O presidente da Assembleia Legislativa do Rio Grande do Sul, Gilmar Sossela, não conseguiu conter as lágrimas ao lembrar de sua infância no interior de Tapejara. O parlamentar, que é advogado, chorou ao recordar que com 11 anos parou de estudar para ajudar seu pai nos serviços da roça.
Ao falar sobre as ações mais recentes do Parlamento destacou o empenho para aprovar no Congresso Nacional um novo indexador para corrigir a dívida do Estado com a União.

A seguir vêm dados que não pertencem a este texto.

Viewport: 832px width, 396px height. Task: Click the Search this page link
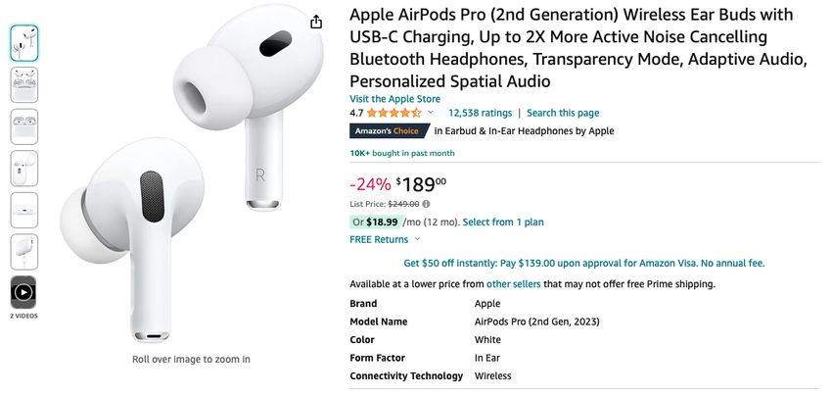(563, 114)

Em 1998, a dívida era de R$ 9,5 bilhões, já foram pagos R$ 23,7 bilhões e ainda faltam R$ 47 bilhões, devido a um indexador leonino que corrige a conta. A aprovação de uma nova proposta de correção continua tramitando no Congresso em Brasília.
Esse comprometimento dos recursos públicos inviabiliza investimentos. No ano passado foram investidos apenas R$ 300 milhões de todo o orçamento, enquanto foram pagos R$ 2,8 bilhões para amortizar a dívida com a União.
O déficit da Previdência Estadual também é uma preocupação do presidente da Assembleia. A cada ano o Estado aporta com R$ 6 bilhões para cobrir o rombo previdenciário. Apenas 2% dos servidores estaduais aposentados consomem 30% da arrecadação.
Segundo Sossela, o custo da Assembleia baixou. Antes, eram necessários 12 dias de arrecadação de ICMS para pagar as contas, hoje são necessários sete dias.